ブラックホールーー一般相対論と星の終末
書籍情報
- 著 者:
- 佐藤文隆/R.ルフィーニ
- 出版社:
- 筑摩書房
- 出版年:
- 2009年10月
専門書と一般書の中間くらいの本
まず最初に告白すると、私はこの本を第3章から読み始めて、しかも数式部分を含めていくつか飛ばしつつ読んだ。〝つまみ読み〟とでもいうような読み方をした。
この本の構成をざっと紹介すると、コペルニクスやガリレオから第1章を始めて、第2章が「アインシュタインの相対性理論」。第3章から第5章(最終章)が、星の進化とブラックホールにまつわる話題。もちろん、富松―佐藤解の話も登場する。
本書は数式がたくさん出てくる本だが、言葉のところだけ〝つまみ読み〟することもできる。序章の前にある「本書の読み方について」の記述を紹介したい。
「本文は、大きい活字と小さい活字の二つで印刷されているが、小さい活字の部分は補助的説明またはより専門的な説明である。読者は小さい活字の部分を飛ばして読まれても本書の大すじは理解できるようにしてある。しかし、数式の意味などは多くの場合、小さい活字の部分を読まなければ十分な理解はむずかしいであろう」
「物理学の基礎を学ばれた読者は、本書にあらわれる基本的な数式を計算で確かめることができるであろう。そうすることは、より正確な理解を助けるとともに、より面白い読み方となるであろう」
この本のレベルはどれくらいか。

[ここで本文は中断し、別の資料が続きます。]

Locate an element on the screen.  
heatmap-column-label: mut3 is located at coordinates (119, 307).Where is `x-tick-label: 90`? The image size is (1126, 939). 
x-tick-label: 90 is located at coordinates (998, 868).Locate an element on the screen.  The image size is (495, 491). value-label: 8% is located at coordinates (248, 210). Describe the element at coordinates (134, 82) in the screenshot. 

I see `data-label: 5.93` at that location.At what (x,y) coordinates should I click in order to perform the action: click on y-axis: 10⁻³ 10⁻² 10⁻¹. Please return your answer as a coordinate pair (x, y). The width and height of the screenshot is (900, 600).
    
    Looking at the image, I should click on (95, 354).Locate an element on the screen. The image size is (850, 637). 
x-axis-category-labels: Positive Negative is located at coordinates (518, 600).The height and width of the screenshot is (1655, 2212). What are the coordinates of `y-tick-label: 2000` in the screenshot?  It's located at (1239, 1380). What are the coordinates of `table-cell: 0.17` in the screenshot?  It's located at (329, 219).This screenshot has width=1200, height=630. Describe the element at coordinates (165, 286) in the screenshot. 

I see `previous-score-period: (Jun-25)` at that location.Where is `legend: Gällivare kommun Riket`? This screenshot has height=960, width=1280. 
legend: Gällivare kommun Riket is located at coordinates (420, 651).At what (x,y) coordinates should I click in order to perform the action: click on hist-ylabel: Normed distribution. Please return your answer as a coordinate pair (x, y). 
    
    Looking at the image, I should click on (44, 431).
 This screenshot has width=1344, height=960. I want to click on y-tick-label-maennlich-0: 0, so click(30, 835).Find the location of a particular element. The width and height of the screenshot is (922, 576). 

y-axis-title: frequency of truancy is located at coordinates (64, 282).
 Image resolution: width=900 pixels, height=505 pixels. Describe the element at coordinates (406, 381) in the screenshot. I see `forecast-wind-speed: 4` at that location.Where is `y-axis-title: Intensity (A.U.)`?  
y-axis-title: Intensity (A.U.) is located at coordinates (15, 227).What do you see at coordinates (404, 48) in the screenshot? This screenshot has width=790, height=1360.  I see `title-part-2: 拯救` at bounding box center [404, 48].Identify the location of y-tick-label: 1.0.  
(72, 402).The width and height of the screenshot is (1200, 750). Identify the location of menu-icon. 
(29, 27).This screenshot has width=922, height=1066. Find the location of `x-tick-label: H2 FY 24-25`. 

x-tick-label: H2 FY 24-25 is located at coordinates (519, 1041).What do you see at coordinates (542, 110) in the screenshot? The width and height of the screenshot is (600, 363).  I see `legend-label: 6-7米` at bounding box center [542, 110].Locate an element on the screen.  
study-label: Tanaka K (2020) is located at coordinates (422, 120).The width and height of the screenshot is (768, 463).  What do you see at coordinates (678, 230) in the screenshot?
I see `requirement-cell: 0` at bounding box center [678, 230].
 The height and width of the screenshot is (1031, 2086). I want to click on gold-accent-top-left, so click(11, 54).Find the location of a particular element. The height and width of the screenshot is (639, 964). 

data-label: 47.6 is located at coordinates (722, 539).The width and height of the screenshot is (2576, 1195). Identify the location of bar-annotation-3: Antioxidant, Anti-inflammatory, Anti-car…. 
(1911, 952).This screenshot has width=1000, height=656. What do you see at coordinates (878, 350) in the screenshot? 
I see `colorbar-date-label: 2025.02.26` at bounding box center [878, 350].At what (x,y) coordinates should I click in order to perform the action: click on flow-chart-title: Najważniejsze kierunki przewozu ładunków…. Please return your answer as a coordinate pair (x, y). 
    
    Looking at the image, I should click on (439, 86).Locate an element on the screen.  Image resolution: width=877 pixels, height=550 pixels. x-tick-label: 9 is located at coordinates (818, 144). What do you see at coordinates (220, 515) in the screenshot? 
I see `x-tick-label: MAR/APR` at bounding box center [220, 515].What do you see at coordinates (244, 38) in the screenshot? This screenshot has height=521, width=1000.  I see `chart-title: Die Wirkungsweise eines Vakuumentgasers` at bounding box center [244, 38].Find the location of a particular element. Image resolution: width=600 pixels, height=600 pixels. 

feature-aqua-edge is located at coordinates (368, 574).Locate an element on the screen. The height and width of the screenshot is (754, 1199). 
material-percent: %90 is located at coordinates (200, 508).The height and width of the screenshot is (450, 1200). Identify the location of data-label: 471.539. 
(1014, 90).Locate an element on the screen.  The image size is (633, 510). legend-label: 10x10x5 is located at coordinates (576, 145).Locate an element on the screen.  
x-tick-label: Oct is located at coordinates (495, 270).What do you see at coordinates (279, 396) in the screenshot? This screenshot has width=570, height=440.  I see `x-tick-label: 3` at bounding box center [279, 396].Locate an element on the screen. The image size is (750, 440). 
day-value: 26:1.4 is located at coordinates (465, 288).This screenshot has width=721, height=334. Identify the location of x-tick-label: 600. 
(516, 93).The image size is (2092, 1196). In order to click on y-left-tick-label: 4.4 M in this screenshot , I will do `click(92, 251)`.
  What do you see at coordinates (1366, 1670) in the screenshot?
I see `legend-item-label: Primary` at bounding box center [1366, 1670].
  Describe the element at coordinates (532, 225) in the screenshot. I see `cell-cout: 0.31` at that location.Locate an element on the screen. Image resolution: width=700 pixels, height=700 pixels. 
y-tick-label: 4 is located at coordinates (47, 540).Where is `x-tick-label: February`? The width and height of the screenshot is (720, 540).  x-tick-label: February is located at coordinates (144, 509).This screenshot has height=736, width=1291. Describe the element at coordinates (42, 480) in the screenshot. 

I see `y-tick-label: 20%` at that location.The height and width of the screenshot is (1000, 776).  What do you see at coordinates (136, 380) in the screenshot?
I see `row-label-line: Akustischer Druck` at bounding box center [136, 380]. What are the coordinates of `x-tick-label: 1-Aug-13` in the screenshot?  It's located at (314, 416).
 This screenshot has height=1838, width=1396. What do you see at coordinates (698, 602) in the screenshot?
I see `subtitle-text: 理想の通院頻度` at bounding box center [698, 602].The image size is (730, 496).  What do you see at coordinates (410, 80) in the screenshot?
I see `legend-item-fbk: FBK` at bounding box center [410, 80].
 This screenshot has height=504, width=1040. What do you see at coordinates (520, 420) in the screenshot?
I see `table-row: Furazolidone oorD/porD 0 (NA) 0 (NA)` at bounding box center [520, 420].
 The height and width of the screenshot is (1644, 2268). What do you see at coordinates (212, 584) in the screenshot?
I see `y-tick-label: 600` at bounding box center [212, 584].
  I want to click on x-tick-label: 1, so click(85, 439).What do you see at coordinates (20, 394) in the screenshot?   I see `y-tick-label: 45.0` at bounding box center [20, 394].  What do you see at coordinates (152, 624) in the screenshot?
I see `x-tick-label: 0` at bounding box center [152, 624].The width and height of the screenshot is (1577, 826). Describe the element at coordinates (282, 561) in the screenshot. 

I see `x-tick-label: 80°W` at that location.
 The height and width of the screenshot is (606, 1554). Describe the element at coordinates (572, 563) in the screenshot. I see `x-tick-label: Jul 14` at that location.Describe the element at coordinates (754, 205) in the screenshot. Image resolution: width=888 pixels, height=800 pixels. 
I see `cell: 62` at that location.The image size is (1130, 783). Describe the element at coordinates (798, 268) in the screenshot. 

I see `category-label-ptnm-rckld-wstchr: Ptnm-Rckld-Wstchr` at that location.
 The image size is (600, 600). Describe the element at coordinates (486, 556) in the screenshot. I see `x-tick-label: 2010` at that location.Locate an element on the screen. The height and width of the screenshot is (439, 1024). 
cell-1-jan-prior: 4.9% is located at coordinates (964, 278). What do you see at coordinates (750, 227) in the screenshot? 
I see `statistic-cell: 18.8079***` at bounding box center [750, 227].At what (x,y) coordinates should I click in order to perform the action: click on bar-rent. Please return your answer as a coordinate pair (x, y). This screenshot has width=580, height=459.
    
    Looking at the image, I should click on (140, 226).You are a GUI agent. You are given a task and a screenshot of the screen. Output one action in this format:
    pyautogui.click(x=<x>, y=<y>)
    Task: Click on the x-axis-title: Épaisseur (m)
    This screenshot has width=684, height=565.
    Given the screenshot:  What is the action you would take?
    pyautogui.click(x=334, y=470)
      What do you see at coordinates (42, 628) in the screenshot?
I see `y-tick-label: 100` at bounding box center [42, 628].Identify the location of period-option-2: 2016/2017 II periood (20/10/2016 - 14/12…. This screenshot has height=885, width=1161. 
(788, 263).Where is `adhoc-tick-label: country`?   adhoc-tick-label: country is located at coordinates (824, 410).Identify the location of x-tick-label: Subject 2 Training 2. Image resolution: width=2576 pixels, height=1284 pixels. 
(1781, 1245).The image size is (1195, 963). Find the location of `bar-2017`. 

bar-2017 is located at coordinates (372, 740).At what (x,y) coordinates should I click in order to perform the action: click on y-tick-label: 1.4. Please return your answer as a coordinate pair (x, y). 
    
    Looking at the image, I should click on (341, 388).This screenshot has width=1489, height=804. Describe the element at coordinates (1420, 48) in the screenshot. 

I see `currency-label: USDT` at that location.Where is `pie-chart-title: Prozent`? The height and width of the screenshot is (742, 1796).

また、佐藤文隆とルフィーニの共著になっている理由について(訳書ではなく、佐藤文隆が執筆したそうだ)
まず、本書の最後にある「ブラックホールと、ルフィーニと私と ――「あとがき」にかえて――」よりの引用。
「……略……彼[ルフィーニ]は秋にはオーストラリアの新興都市パースで一般教養的な集中講義を行なったので、そのレジュメを送ってきた。この本の構成の第ゼロ近似はそれから出発している。それは最近の研究だけでなく、ガリレオからはじまる歴史的導入部を含んだものであった。そして多くの記述は、私が各地の大学で行なった大学院生用の集中講義のノートを下敷にした。また多くの図表をルフィーニの論文や講義録から採用した。このために、この「自然選書」の趣旨から少しそれて専門的すぎるという難が目立ってきたかも知れない。清書の段階で少しその点は修正したつもりだが、はじめの性格を変えるほどにはなっていない。その点では一般書としても、専門書としても中途半端なものになってしまったようである。逆にいうと両方の読み方もあるのではないかなどといういいわけも考えたりしている。……略……」
もう一つ、「文庫版あとがき」より引用。
「……略……本書は1970年代前期に世界のブラックホール研究の最前線にあったホイラー・グループの成果をもとに出来たものである。日本語だから私が執筆したものだが、内容と図表などはこのグループのリソースを引き継いでいる。本書が私とルフィーニの共著になっている事情はこのようなものである。……略……」
(引用の際に、「,」は「、」に、「.」は「。」にしている)
ひとこと
1976年に中央公論社より刊行されたものが、2009年に文庫化された。